------ RECORDS

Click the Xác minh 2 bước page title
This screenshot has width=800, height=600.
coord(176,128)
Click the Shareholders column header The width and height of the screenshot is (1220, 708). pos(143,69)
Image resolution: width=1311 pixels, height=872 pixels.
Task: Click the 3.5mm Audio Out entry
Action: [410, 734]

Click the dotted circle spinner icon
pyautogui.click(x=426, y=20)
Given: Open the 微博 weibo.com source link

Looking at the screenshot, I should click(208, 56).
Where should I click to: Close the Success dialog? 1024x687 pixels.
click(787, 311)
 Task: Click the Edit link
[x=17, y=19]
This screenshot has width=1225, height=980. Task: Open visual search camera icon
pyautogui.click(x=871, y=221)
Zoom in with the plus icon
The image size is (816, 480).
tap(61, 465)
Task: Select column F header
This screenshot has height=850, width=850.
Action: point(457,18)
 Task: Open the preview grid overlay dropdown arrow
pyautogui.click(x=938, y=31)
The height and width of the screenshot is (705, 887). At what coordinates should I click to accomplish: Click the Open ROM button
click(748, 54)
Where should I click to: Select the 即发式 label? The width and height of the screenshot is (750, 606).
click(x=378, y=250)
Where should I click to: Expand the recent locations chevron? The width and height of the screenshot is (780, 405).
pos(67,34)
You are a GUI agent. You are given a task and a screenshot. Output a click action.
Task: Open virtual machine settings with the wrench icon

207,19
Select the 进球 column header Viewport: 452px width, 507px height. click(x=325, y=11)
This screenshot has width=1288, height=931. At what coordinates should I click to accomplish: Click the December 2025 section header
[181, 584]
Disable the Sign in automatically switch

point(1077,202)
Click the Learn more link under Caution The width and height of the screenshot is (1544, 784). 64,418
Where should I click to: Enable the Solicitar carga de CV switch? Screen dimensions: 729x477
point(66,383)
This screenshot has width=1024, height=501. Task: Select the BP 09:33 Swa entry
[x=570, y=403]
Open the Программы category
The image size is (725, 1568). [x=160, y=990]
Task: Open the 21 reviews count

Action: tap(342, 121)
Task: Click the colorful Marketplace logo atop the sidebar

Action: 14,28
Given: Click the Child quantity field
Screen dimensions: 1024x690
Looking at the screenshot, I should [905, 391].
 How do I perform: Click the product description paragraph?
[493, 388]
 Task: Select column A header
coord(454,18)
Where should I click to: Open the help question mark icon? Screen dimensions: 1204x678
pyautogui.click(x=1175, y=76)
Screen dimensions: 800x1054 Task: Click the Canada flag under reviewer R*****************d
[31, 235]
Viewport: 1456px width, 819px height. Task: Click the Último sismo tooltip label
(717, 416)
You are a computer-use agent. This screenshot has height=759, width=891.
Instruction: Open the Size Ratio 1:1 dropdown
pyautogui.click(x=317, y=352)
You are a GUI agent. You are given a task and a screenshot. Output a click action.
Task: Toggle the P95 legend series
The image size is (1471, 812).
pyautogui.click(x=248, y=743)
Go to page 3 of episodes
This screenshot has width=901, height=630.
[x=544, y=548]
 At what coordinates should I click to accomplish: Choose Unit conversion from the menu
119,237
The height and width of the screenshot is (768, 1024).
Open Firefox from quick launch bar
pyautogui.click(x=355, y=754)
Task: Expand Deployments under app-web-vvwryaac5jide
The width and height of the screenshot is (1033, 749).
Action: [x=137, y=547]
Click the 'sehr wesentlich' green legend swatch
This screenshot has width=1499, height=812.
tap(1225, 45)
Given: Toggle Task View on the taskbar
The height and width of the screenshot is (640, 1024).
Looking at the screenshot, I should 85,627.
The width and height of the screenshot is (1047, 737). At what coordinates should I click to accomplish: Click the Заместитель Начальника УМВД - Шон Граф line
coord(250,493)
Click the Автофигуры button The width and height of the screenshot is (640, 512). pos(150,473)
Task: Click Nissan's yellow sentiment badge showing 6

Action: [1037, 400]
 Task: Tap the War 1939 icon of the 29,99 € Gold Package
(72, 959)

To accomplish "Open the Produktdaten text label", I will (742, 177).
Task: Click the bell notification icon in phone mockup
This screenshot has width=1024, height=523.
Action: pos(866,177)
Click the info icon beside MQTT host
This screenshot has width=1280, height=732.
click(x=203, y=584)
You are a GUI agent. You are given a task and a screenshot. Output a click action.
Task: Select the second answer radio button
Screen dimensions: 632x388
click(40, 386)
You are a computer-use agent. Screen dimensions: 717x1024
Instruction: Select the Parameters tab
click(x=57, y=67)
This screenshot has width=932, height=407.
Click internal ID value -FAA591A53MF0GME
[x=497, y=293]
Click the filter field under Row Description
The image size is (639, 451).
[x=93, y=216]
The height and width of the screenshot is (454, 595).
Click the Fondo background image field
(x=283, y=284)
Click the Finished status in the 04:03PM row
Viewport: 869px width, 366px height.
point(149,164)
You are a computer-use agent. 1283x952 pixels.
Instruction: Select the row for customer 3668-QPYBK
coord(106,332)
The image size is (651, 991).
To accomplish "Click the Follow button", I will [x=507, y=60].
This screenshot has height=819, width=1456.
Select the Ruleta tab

------------

- TASK TO COMPLETE
Output each entry exactly. Leave none out.

- RESPONSE
Click the Xác minh 2 bước page title
This screenshot has width=800, height=600.
coord(176,128)
Click the Shareholders column header The width and height of the screenshot is (1220, 708). pos(143,69)
Image resolution: width=1311 pixels, height=872 pixels.
Task: Click the 3.5mm Audio Out entry
Action: [410, 734]

Click the dotted circle spinner icon
pyautogui.click(x=426, y=20)
Given: Open the 微博 weibo.com source link

Looking at the screenshot, I should click(208, 56).
Where should I click to: Close the Success dialog? 1024x687 pixels.
click(787, 311)
 Task: Click the Edit link
[x=17, y=19]
This screenshot has width=1225, height=980. Task: Open visual search camera icon
pyautogui.click(x=871, y=221)
Zoom in with the plus icon
The image size is (816, 480).
tap(61, 465)
Task: Select column F header
This screenshot has height=850, width=850.
Action: point(457,18)
 Task: Open the preview grid overlay dropdown arrow
pyautogui.click(x=938, y=31)
The height and width of the screenshot is (705, 887). At what coordinates should I click to accomplish: Click the Open ROM button
click(748, 54)
Where should I click to: Select the 即发式 label? The width and height of the screenshot is (750, 606).
click(x=378, y=250)
Where should I click to: Expand the recent locations chevron? The width and height of the screenshot is (780, 405).
pos(67,34)
You are a GUI agent. You are given a task and a screenshot. Output a click action.
Task: Open virtual machine settings with the wrench icon

207,19
Select the 进球 column header Viewport: 452px width, 507px height. click(x=325, y=11)
This screenshot has width=1288, height=931. At what coordinates should I click to accomplish: Click the December 2025 section header
[181, 584]
Disable the Sign in automatically switch

point(1077,202)
Click the Learn more link under Caution The width and height of the screenshot is (1544, 784). 64,418
Where should I click to: Enable the Solicitar carga de CV switch? Screen dimensions: 729x477
point(66,383)
This screenshot has width=1024, height=501. Task: Select the BP 09:33 Swa entry
[x=570, y=403]
Open the Программы category
The image size is (725, 1568). [x=160, y=990]
Task: Open the 21 reviews count

Action: tap(342, 121)
Task: Click the colorful Marketplace logo atop the sidebar

Action: 14,28
Given: Click the Child quantity field
Screen dimensions: 1024x690
Looking at the screenshot, I should [905, 391].
 How do I perform: Click the product description paragraph?
[493, 388]
 Task: Select column A header
coord(454,18)
Where should I click to: Open the help question mark icon? Screen dimensions: 1204x678
pyautogui.click(x=1175, y=76)
Screen dimensions: 800x1054 Task: Click the Canada flag under reviewer R*****************d
[31, 235]
Viewport: 1456px width, 819px height. Task: Click the Último sismo tooltip label
(717, 416)
You are a computer-use agent. This screenshot has height=759, width=891.
Instruction: Open the Size Ratio 1:1 dropdown
pyautogui.click(x=317, y=352)
You are a GUI agent. You are given a task and a screenshot. Output a click action.
Task: Toggle the P95 legend series
The image size is (1471, 812).
pyautogui.click(x=248, y=743)
Go to page 3 of episodes
This screenshot has width=901, height=630.
[x=544, y=548]
 At what coordinates should I click to accomplish: Choose Unit conversion from the menu
119,237
The height and width of the screenshot is (768, 1024).
Open Firefox from quick launch bar
pyautogui.click(x=355, y=754)
Task: Expand Deployments under app-web-vvwryaac5jide
The width and height of the screenshot is (1033, 749).
Action: [x=137, y=547]
Click the 'sehr wesentlich' green legend swatch
This screenshot has width=1499, height=812.
tap(1225, 45)
Given: Toggle Task View on the taskbar
The height and width of the screenshot is (640, 1024).
Looking at the screenshot, I should 85,627.
The width and height of the screenshot is (1047, 737). At what coordinates should I click to accomplish: Click the Заместитель Начальника УМВД - Шон Граф line
coord(250,493)
Click the Автофигуры button The width and height of the screenshot is (640, 512). pos(150,473)
Task: Click Nissan's yellow sentiment badge showing 6

Action: [1037, 400]
 Task: Tap the War 1939 icon of the 29,99 € Gold Package
(72, 959)

To accomplish "Open the Produktdaten text label", I will (742, 177).
Task: Click the bell notification icon in phone mockup
This screenshot has width=1024, height=523.
Action: pos(866,177)
Click the info icon beside MQTT host
This screenshot has width=1280, height=732.
click(x=203, y=584)
You are a GUI agent. You are given a task and a screenshot. Output a click action.
Task: Select the second answer radio button
Screen dimensions: 632x388
click(40, 386)
You are a computer-use agent. Screen dimensions: 717x1024
Instruction: Select the Parameters tab
click(x=57, y=67)
This screenshot has width=932, height=407.
Click internal ID value -FAA591A53MF0GME
[x=497, y=293]
Click the filter field under Row Description
The image size is (639, 451).
[x=93, y=216]
The height and width of the screenshot is (454, 595).
Click the Fondo background image field
(x=283, y=284)
Click the Finished status in the 04:03PM row
Viewport: 869px width, 366px height.
point(149,164)
You are a computer-use agent. 1283x952 pixels.
Instruction: Select the row for customer 3668-QPYBK
coord(106,332)
The image size is (651, 991).
To accomplish "Click the Follow button", I will [x=507, y=60].
This screenshot has height=819, width=1456.
Select the Ruleta tab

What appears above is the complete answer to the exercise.